- Opening Delimiter -

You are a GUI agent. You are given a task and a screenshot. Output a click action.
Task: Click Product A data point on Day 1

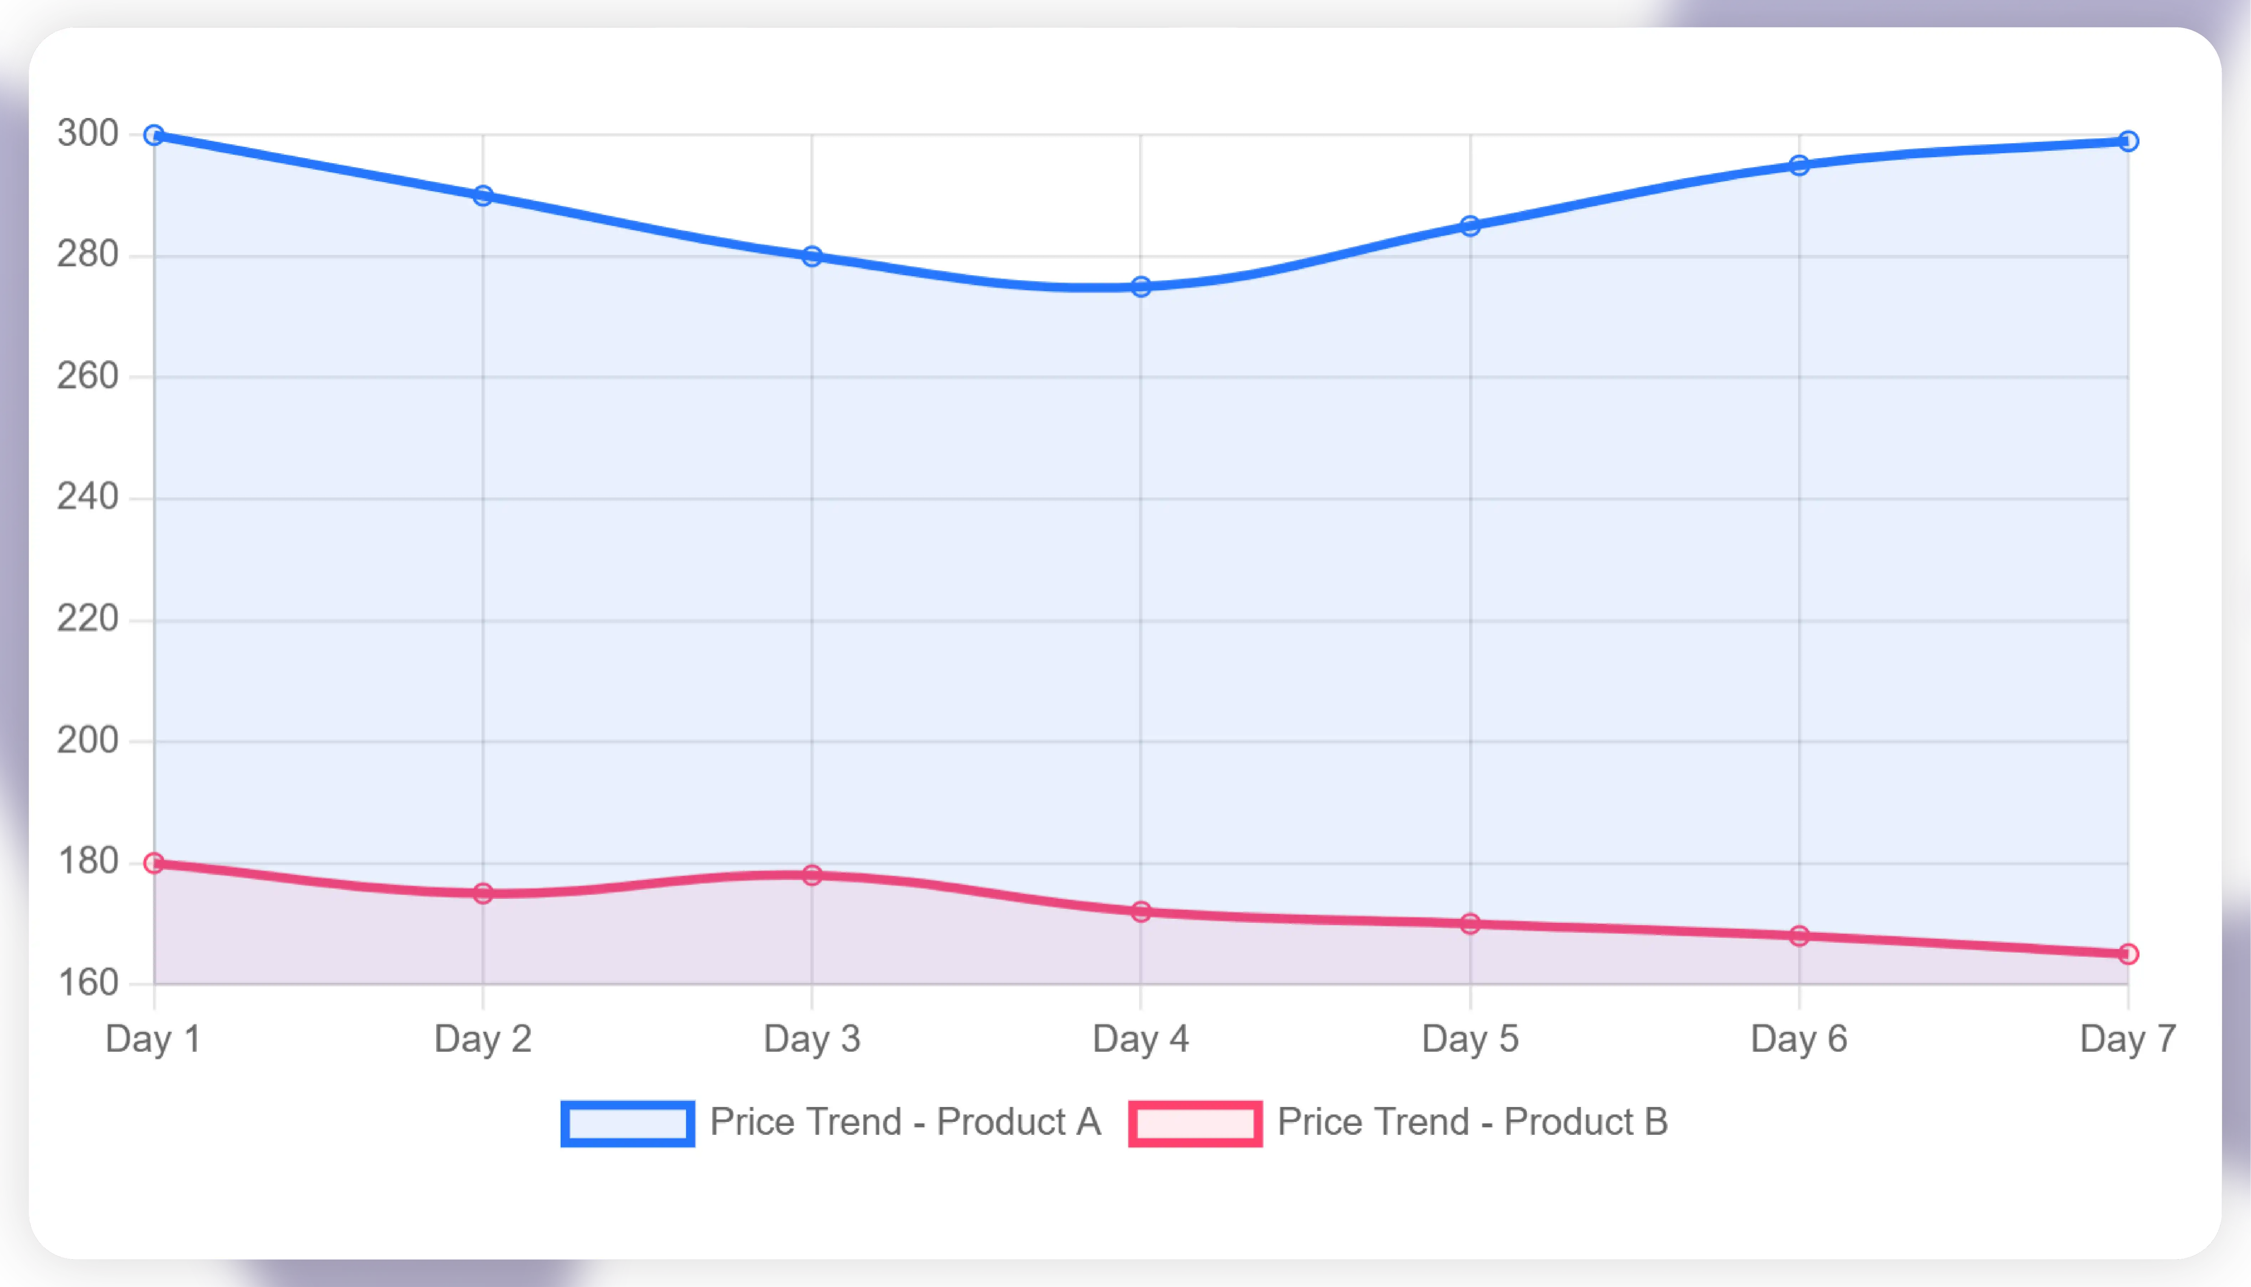[x=154, y=135]
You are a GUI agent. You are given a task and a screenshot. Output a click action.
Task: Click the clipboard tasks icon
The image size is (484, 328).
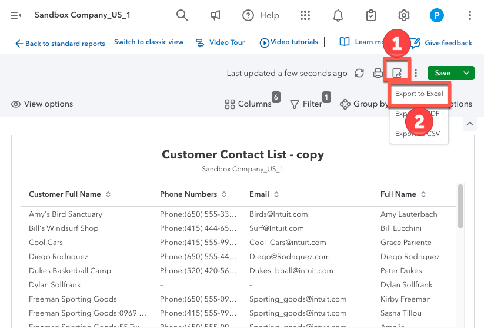point(371,15)
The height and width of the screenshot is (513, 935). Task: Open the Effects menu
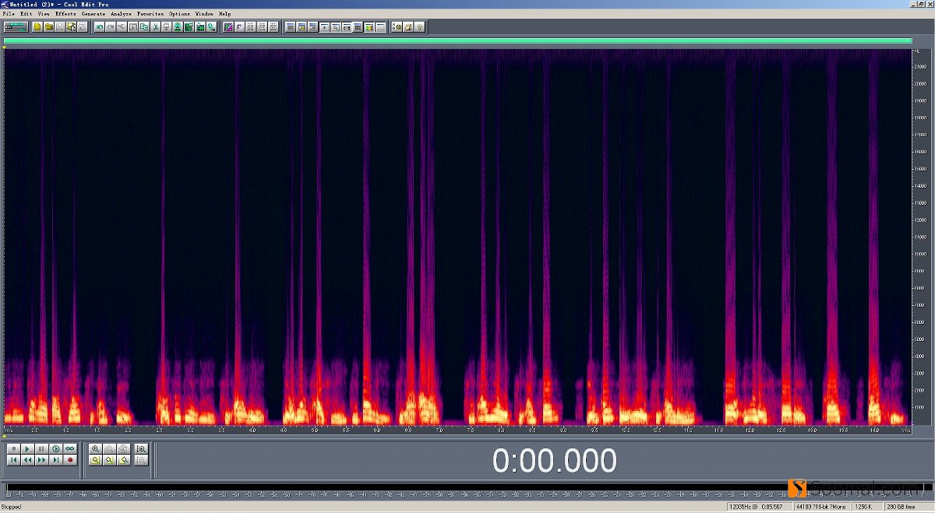[x=65, y=14]
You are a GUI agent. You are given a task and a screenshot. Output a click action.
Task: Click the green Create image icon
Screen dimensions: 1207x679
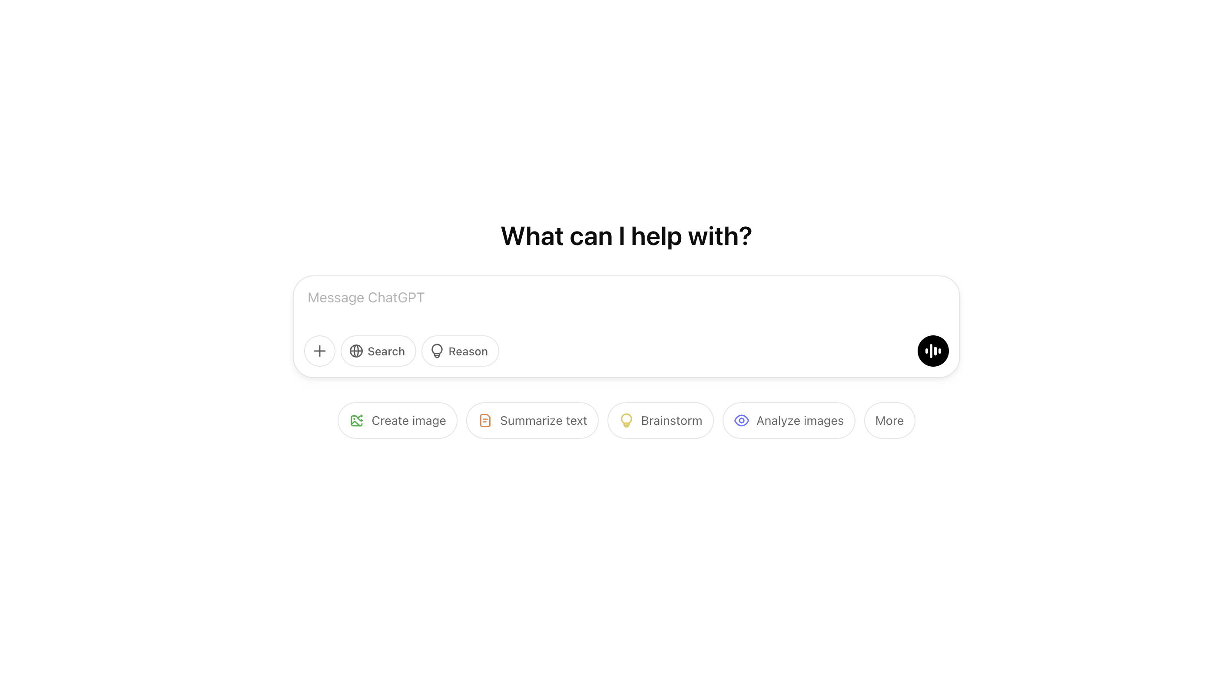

- Closing Delimiter -

> TASK DESCRIPTION
From the line holding "Task: Click Product A data point on Day 1" to the last line of the listing, please output each line exactly as it stands. Pictures stay out of the copy.

> EXPECTED OUTPUT
Task: Click Product A data point on Day 1

[x=154, y=135]
You are a GUI agent. You are given a task and a screenshot. Output a click action.
Task: Click the clipboard tasks icon
The image size is (484, 328).
point(371,15)
The height and width of the screenshot is (513, 935). Task: Open the Effects menu
[x=65, y=14]
You are a GUI agent. You are given a task and a screenshot. Output a click action.
Task: Click the green Create image icon
Screen dimensions: 1207x679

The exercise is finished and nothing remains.